Azioni richieste ->
1: Puoi trascrivere fedelmente il passo del testo sulle carceri minorili che si apre con le parole contenenti "La necessità delle" e si chiude con "sezioni degli istituti."?
2: Come proseguiresti il testo sulle carceri minorili? Continualo a partire dalla sua ultima frase.

===== Testo della pagina

Non è necessario possedere una laurea in pedagogia, in psicologia o in sociologia per riconoscere che uno dei principali problemi nelle carceri minorili è rappresentato dalle dinamiche di gruppo.
La letteratura psicologica sugli effetti del “branco” è ben documentata.
Negli istituti per adulti, esistono misure come l’isolamento o il trasferimento in altre sezioni per gestire comportamenti problematici; strumenti che nella maggior parte dei casi non sono applicabili nei contesti minorili.
E pur tuttavia, analogamente a quanto avviene nelle scuole, dove gli studenti più indisciplinati vengono isolati, sospesi o persino espulsi, ci si chiede perché misure del genere non possono essere adottate nelle carceri minorili.
Un ulteriore problema riguarda la troppo vasta fascia d’età presente negli istituti penali per minorenni, che spesso ospitano giovani dai 14 ai 25 anni.
È evidente che ragazzi di età così diverse e lontane tra loro non possono essere trattati allo stesso modo.
Se non si vogliono riportare la maggior parte dei maggiorenni nelle carceri per adulti, è forse giunto il momento di considerare l’istituzione di un “terzo circuito” dedicato ai giovani adulti tra i 18 ei 25 anni o, perlomeno, dai 21 ai 25.

Evitare strumentalizzazioni mediatiche

Per altro verso, è censurabile che alcuni sindacati sfruttino gli eventi critici per diffondere comunicati stampa al solo scopo di ottenere visibilità, strumentalizzando le problematiche della giustizia minorile per fini politici o sindacali.
Tale comportamento può essere considerato una forma di sciacallaggio, che distoglie l’attenzione dalle vere necessità del sistema e ostacola i progetti di riforma, delegittimando l’attuale dirigenza.

La necessità delle specializzazioni

È fuor di dubbio che per una gestione più efficace degli istituti penali minorili è indispensabile una specializzazione mirata del personale di Polizia Penitenziaria.
È fondamentale che ogni agente sia adeguatamente formato per l’attività specifica che svolge, fermo restando che la specializzazione non implica una gerarchia di valore tra i diversi ruoli, ma piuttosto una diversificazione delle competenze necessarie.
Ad esempio, un agente del NIC, dell’USPEV, del Servizio Navale o del GOM non è superiore o inferiore professionalmente a un collega che presta servizio nelle sezioni degli istituti.

==========
===== Informazioni mostrate

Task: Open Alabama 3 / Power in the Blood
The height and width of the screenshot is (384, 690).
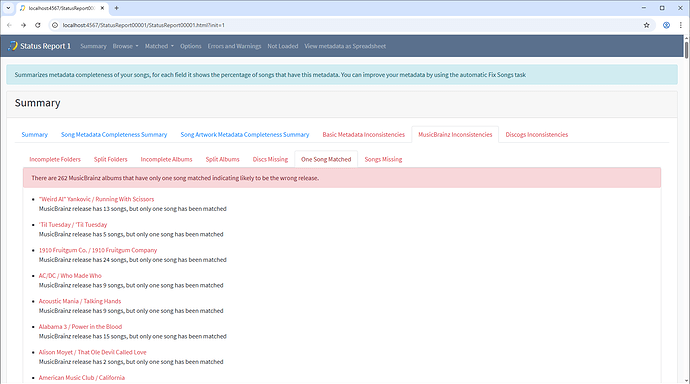Action: point(80,327)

==========

Risposte ai compiti ->
1:
La necessità delle specializzazioni

È fuor di dubbio che per una gestione più efficace degli istituti penali minorili è indispensabile una specializzazione mirata del personale di Polizia Penitenziaria.
È fondamentale che ogni agente sia adeguatamente formato per l’attività specifica che svolge, fermo restando che la specializzazione non implica una gerarchia di valore tra i diversi ruoli, ma piuttosto una diversificazione delle competenze necessarie.
Ad esempio, un agente del NIC, dell’USPEV, del Servizio Navale o del GOM non è superiore o inferiore professionalmente a un collega che presta servizio nelle sezioni degli istituti.

2:
Semplicemente, ciascuno possiede competenze e capacità professionali diverse all’interno del Corpo di Polizia Penitenziaria.
Peraltro, nel settore minorile una preparazione specialistica è imprescindibile per comprendere le dinamiche giovanili e tutti gli agenti dovrebbero avere conoscenze, anche solo di base, in pedagogia, psicologia e sociologia per interagire efficacemente con i ragazzi detenuti.
A mio avviso, proprio la mancanza di tale formazione è una delle ragioni principali dei problemi di gestione delle carceri minorili.

Inutile spostare poliziotti penitenziari dalle carceri per adulti a quelle per minori

La scelta di assegnare poliziotti penitenziari senza una formazione specifica agli istituti minorili si è dimostrata un fallimento.
Anziché incrementare semplicemente gli organici trasferendo agenti dalle carceri per adulti a quelle per i minori, sarebbe stato fondamentale investire in programmi di formazione mirati.
Organizzare corsi per fornire competenze specifiche, preparando adeguatamente il personale a interagire con adolescenti e giovani adulti.
L’invio di agenti a fine carriera, abituati a operare con detenuti adulti, negli istituti minorili senza una formazione adeguata non solo è inefficace, ma può anche compromettere il delicato equilibrio necessario per il recupero dei giovani detenuti.
È essenziale riconoscere che la gestione dei minori richiede competenze e approcci diversi rispetto a quelli utilizzati con gli adulti, e che una formazione specifica è l’unica strada per migliorare l’efficacia del sistema penitenziario minorile.

Quali sono le possibili nozioni da fornire ai poliziotti penitenziari

È paradossale come, quando si parla di “formazione” nel contesto penitenziario, alcuni sembrino fraintendere il termine, associandolo più a schemi calcistici come il 4-3-3 o il 3-5-2, piuttosto che alla necessità di specializzazione professionale.
È fondamentale comprendere che, così come anche per prendersi cura di bambini fino a tre anni è richiesta una laurea in pedagogia e per insegnare nella scuola dell’infanzia è necessaria una laurea magistrale in Scienze della Formazione Primaria, allo stesso modo, gli agenti di Polizia Penitenziaria che operano nelle carceri minorili dovrebbero possedere una formazione più che adeguata.
Le istituzioni scolastiche, ad esempio, riconoscono l’importanza di materie come psicologia dello sviluppo, pedagogia generale, sociologia dell’educazione e tecniche di gestione dei conflitti per interagire efficacemente con minori e adolescenti.
Ignorare l’esigenza di una formazione specifica per il personale penitenziario della Giustizia Minorile equivale a trascurare l’importanza di tali competenze, compromettendo la qualità dell’intervento educativo e rieducativo nei confronti dei giovani detenuti.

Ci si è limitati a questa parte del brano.